High Reliability Requires More Than Providing Spares
Date
Authors
Journal Title
Journal ISSN
Volume Title
Publisher
Abstract
It is sometimes optimistically hoped that a space life support system can be kept working throughout a long duration mission by repairing failed components, as long as sufficient spares are flown. It is usually assumed that the components have constant known failure rates. Then the needed numbers of spares can be computed to have any particular probability that all failed components can be replaced by available spares. This approach can provide high reliability if its favorable assumptions, including constant known failure rates, are satisfied. Other favorable assumptions are that the failures are statistically independent, repair will be successful without causing further failures, and all failures are due to internal component failures. These assumptions are not usually justified. The failure rates may be estimates that are inadequately verified because of insufficient testing. Failure rates may change due to materials substitutions, manufacturing changes, redesigns to fix failures, and new failures caused by redesigns. Failures that are not statistically independent may result from one common cause, such as a design or manufacturing error or a cascade of cause and effect, possibly caused by an external event such as a power outage.

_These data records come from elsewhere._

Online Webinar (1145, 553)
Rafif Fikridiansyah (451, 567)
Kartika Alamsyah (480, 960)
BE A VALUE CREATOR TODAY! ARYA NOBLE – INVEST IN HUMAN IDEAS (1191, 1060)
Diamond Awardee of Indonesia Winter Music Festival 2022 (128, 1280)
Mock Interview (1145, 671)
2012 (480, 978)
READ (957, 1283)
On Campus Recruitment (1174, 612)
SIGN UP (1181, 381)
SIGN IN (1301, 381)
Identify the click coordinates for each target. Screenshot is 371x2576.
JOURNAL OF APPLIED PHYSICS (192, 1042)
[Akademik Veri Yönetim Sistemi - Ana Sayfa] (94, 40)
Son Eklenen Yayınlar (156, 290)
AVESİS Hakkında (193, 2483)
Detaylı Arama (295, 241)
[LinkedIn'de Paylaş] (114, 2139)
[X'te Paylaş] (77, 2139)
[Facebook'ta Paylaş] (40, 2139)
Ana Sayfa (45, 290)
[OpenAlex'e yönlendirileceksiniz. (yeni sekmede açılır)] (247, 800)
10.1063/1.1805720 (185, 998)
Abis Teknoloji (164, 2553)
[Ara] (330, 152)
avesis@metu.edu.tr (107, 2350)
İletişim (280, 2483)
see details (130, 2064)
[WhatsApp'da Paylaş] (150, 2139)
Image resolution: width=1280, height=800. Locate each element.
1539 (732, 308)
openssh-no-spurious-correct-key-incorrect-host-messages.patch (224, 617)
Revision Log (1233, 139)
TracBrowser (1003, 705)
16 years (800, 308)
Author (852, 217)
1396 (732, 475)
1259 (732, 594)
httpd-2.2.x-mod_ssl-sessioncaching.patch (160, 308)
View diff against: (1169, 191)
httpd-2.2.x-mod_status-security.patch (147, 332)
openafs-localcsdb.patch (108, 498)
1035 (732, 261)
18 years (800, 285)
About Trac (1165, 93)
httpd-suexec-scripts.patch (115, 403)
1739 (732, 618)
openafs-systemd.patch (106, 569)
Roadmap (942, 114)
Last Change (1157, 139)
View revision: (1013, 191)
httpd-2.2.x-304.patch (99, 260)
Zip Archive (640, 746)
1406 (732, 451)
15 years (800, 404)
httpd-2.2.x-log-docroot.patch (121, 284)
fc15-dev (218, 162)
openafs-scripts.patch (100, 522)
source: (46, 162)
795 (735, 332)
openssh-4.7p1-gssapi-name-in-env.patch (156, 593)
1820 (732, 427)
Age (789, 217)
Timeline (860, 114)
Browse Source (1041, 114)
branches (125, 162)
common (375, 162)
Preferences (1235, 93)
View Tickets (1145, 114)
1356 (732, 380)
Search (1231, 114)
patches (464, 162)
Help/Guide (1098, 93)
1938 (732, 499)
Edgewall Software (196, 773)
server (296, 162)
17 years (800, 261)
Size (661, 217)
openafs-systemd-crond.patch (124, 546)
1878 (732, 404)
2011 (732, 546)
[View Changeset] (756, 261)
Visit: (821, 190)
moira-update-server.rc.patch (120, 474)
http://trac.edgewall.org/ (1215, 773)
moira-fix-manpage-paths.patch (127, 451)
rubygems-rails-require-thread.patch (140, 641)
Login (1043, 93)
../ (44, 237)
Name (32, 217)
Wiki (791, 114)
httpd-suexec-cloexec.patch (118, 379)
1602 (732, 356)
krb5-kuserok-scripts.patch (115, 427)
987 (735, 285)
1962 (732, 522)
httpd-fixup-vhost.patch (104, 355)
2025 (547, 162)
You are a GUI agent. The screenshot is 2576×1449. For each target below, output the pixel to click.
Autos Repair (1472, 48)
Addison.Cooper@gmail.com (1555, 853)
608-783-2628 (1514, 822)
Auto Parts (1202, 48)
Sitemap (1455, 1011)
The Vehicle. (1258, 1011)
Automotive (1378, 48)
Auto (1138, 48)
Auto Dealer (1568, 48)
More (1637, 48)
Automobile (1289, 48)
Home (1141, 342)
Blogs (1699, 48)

Repair may be unsuccessful or cause damage. Many failures occur at component interfaces or at the overall systems level, not within isolated components. Other failures causes are completely external to the system, due to assembly, maintenance, and operational errors or to unexpected environmental challenges. Replacement with sufficient spares can compensate for expected internal component failures but may not be able to cope with unpredictable design and manufacturing flaws, human errors, and environmental impacts. Reliability estimates based on providing sufficient spares to compensate for expected failures may be far too high. They are essentially upper bounds on reliability that might be approached if many frequent but often unconsidered failure causes can be eliminated.
Description
ICES511: Reliability for Space Based Systems
The 49th International Conference on Environmental Systems was held in Boston, Massachusetts, USA on 07 July 2019 through 11 July 2019.